De modo que, claras nociones para rehacer a una sociedad que aspira a su madurez y entiende llegado el instante propicio, las hubo, como la mencionada “libertad de imprenta”, como se la titulaba y a la que antecede otra cuyo génesis cristaliza durante el alzamiento caraqueño contra la monopólica Compañía Guipuzcoana que lidera el comerciante canario Juan Francisco de León en 1748. Se le castigará severamente y su casa sita en La Candelaria es derrumbada y su suelo sembrado de sal, situándose allí el poste de la ignominia.
Aspiran los repúblicos de 1810 a “que los primitivos propietarios de nuestro suelo –los indígenas– gozasen antes que nadie de las ventajas de nuestra regeneración civil”. Son cuidadosos al advertir –lo dice la proclama de la Junta dirigida a “las provincias unidas de Venezuela” invitadas a sumarse a la causa, a las que se les pide más que unidad espíritu de “fraternidad”– que pocos han asumido el poder por “la urgencia y precipitación propias de estos instantes” y para la seguridad común, pero convencidos de que sostenerla sería una “usurpación insultante”. Por lo que proponen, en lo inmediato, apelar a un mecanismo representativo que les someta a “la obediencia debida a las decisiones del pueblo” y “con proporción al mayor o menor número de individuos de cada provincia”.
Por encima de todo, lo que ata como ideario al movimiento germinal de la Venezuela emancipada, condicionante del resto es, justamente, el reconocer y reclamar como derechos sagrados los de la humana naturaleza, a fin de “disponer de nuestra sujeción civil” y forjar una común “autoridad legítima”.

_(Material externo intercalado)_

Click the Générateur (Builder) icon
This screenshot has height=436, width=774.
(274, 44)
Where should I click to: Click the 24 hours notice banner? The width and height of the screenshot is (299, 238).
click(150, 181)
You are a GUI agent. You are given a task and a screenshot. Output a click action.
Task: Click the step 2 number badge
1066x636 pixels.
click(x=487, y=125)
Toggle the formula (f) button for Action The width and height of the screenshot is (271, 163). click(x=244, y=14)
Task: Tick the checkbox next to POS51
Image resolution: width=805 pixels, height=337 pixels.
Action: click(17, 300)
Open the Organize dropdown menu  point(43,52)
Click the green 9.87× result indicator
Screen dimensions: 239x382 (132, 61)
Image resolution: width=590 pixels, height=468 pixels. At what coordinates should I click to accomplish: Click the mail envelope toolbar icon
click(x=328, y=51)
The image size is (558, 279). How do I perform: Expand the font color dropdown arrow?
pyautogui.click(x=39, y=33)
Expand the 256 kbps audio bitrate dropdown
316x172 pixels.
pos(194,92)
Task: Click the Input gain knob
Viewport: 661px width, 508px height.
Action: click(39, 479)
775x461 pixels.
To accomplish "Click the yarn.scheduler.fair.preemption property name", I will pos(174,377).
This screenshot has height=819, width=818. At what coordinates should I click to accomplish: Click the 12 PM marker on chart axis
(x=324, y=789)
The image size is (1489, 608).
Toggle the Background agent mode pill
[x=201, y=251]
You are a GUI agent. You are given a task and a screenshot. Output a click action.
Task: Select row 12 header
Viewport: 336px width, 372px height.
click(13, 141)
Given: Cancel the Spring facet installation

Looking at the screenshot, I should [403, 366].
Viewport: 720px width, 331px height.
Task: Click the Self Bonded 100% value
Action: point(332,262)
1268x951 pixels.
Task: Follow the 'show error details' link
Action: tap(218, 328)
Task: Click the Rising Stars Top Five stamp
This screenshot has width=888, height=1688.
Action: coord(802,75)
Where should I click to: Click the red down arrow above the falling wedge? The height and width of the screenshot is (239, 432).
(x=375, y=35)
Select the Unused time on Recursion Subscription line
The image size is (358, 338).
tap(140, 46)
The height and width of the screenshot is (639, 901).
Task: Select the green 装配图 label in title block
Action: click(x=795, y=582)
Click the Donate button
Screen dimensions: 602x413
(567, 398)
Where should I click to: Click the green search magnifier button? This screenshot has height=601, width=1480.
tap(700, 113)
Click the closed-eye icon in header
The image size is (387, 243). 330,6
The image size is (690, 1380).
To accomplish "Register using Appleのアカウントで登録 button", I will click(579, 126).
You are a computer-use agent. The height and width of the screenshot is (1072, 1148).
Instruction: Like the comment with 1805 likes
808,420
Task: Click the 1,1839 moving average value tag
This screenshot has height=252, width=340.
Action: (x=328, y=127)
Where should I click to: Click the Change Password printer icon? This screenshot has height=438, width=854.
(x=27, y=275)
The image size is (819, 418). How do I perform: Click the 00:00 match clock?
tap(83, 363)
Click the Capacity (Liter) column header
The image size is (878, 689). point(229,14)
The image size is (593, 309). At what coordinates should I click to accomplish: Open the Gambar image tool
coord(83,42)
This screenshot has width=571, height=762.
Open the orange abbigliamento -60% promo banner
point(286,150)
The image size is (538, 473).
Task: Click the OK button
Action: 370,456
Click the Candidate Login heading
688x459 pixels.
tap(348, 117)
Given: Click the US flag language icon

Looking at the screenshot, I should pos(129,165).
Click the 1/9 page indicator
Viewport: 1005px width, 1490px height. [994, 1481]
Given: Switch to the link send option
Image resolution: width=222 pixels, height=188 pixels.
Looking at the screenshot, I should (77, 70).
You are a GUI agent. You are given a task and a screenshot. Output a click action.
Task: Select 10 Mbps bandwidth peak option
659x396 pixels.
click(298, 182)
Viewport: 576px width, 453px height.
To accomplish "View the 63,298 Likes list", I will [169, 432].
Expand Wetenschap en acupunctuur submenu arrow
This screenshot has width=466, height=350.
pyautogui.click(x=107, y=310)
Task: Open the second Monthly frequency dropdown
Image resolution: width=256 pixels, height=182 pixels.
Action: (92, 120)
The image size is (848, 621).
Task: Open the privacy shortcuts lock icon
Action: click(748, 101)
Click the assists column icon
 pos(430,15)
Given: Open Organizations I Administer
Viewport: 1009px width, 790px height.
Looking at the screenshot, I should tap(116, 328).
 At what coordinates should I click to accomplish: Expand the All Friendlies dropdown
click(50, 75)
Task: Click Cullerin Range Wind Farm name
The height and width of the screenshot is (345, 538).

La enseñanza no se hace esperar. Es pertinente a lo actual venezolano. La predicada fatalidad del gendarme necesario o del césar democrático que enraiza en nuestro subconsciente con la prédica de Laureano Vallenilla Lanz, plagio de la literatura francesa bonapartista, es ajena a nuestro ser y orígenes. La instalan Bolívar y su relato, obra de las circunstancias sin lugar a duda y la inevitable guerra fratricida cuyo saldo ominoso explica a su tío, Esteban Palacios, desde el Cuzco, en 1825: “Usted se preguntará a sí mismo ¿dónde están mis padres?, ¿dónde mis hermanos?, ¿dónde mis sobrinos? Los más felices fueron sepultados dentro del asilo de sus mansiones domésticas; y los más desgraciados han cubierto los campos de Venezuela con sus huesos; después de haberlos regado con su sangre…”, reza su Elegía. Y la razona arguyendo la justicia, no la libertad.